Consequences of food limitation on the performance of early stage American lobster larvae

Jessica Capista1, Adrian Javier Contreras2, Alexander Ascher1, Maura Niemisto2, David Fields2 and Richard Wahle1, (1)Darling Marine Center, University of Maine, Walpole, ME, United States, (2)Bigelow Laboratory for Ocean Sciences, East Boothbay, ME, United States
In the Gulf of Maine, larval settlement of the American lobster (Homarus americanus) to coastal nurseries has been on the decline despite record high levels of broodstock. Recent evidence suggests larvae may be subject to food limitation due to climate-linked changes in the abundance and distribution of important zooplankton prey. However, little is known about the diets of lobster larvae and their ability to survive starvation in the earliest larval stages.
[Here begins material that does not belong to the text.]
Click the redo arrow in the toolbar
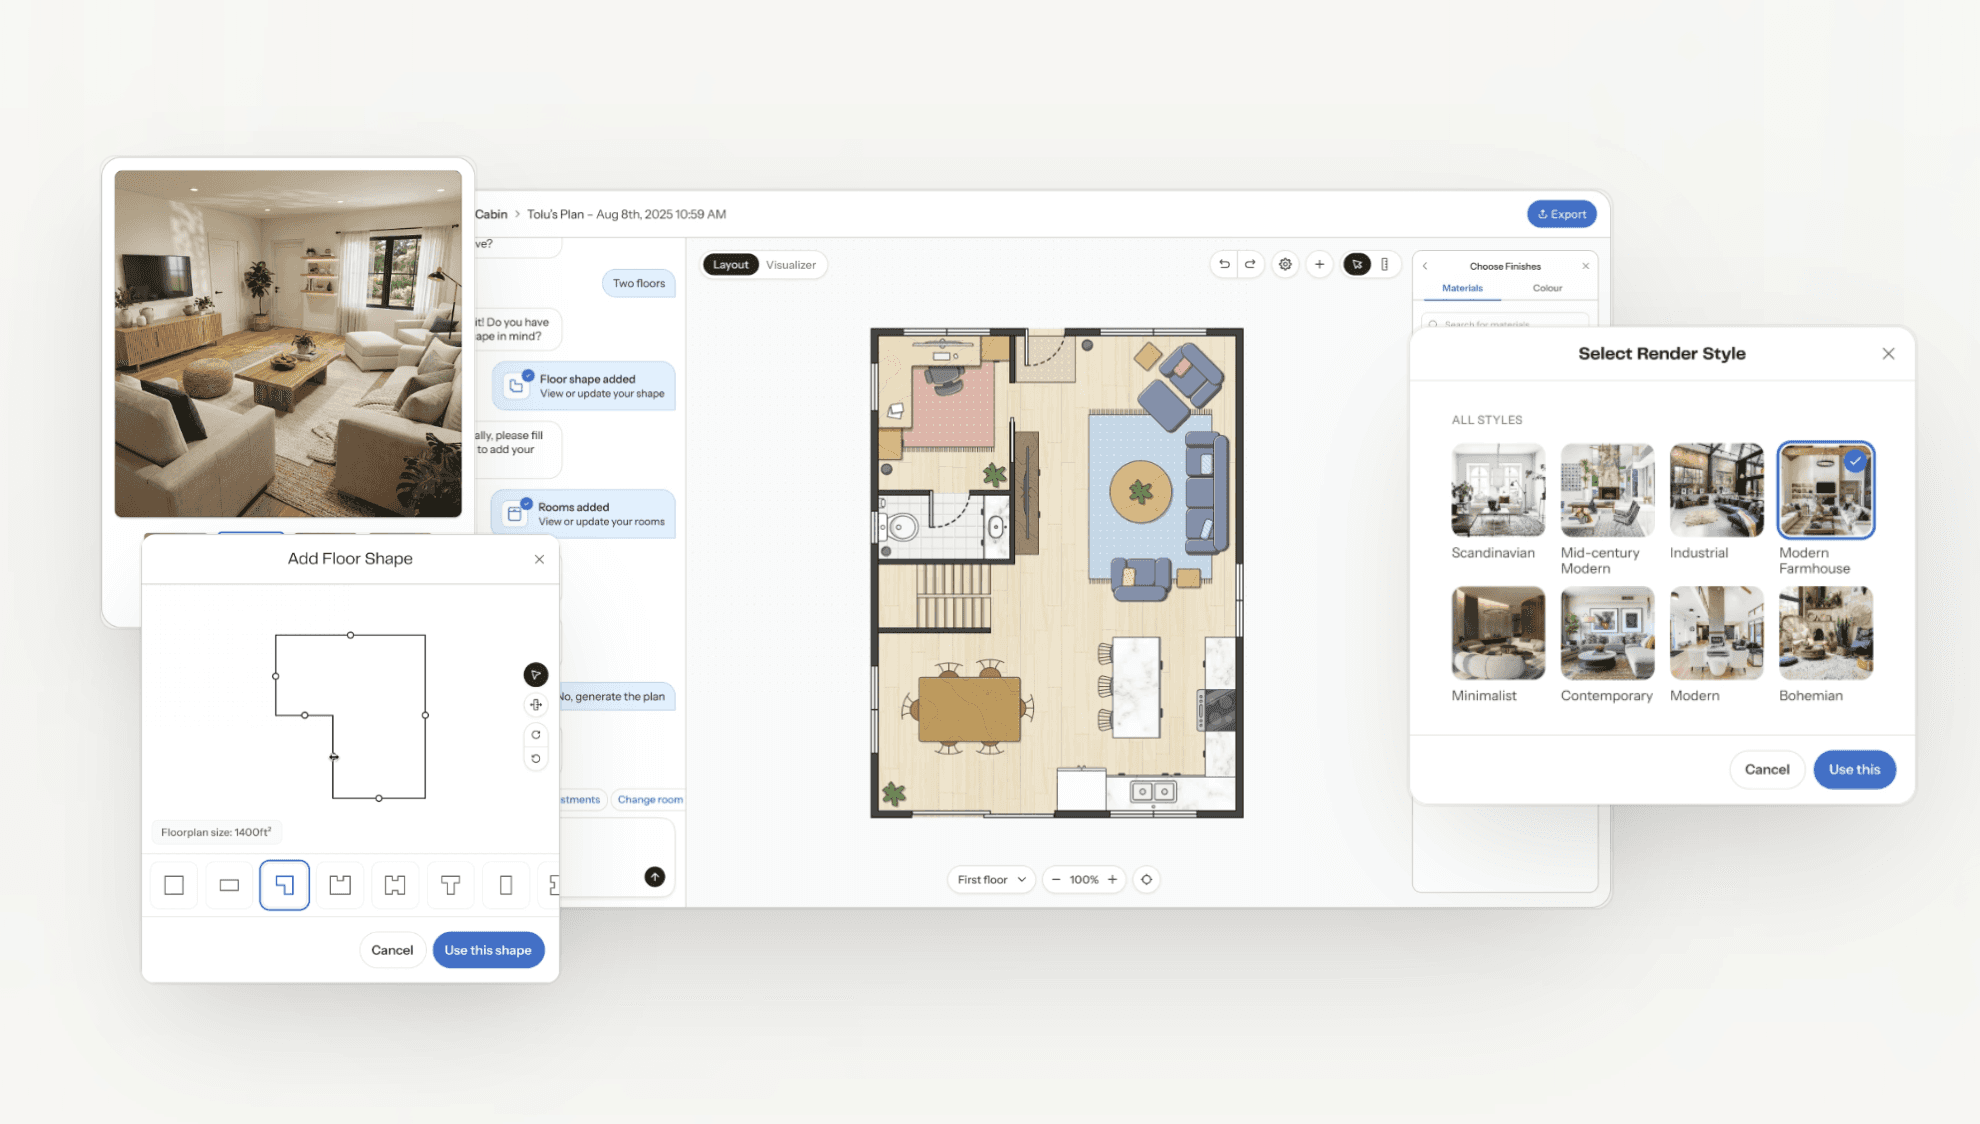The image size is (1980, 1124). point(1250,264)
In this study two distinct experiments were conducted to better understand diet and metabolic demands of early stage larvae. The firstexperiment was designed to evaluate the effect of an herbivorous or carnivorous diet on the development rate of Stage I larvae. In the laboratory we subjected day-old lobster larvae to four different diet treatments over 9 days: a starved control, brine shrimp-only (Artemia sp.), phytoplankton-only (Tetraselmissp.), and both foods combined. We found the lowest survival in starved and algae-fed larvae, the greatest survival in those fed brine shrimp only, and intermediate survival in those fed a mixed diet. Only larvae with brine shrimp in their diet molted to stage II and remained active for the duration of the trial. These data suggest diets consisting of higher levels of lipid and protein are necessary for early survival and development. In our second experiment we compared the consequences of starvation on stage I larvae from thermally contrasting northern (Maine) and southern (Rhode Island) populations. Over 6 days, larvae lost a significant amount of carbon weight, ¼ of their weight for Maine populations and ⅓ for Rhode Island populations. Oxygen consumption rates (OCR) also decreased over 6 days for both populations. These findings suggest early feeding on a zooplankton diet is essential for larval survival and development. Warming waters could magnify metabolic demands and exacerbate the effects of food limitation, potentially narrowing the bottleneck between broodstock and recruits.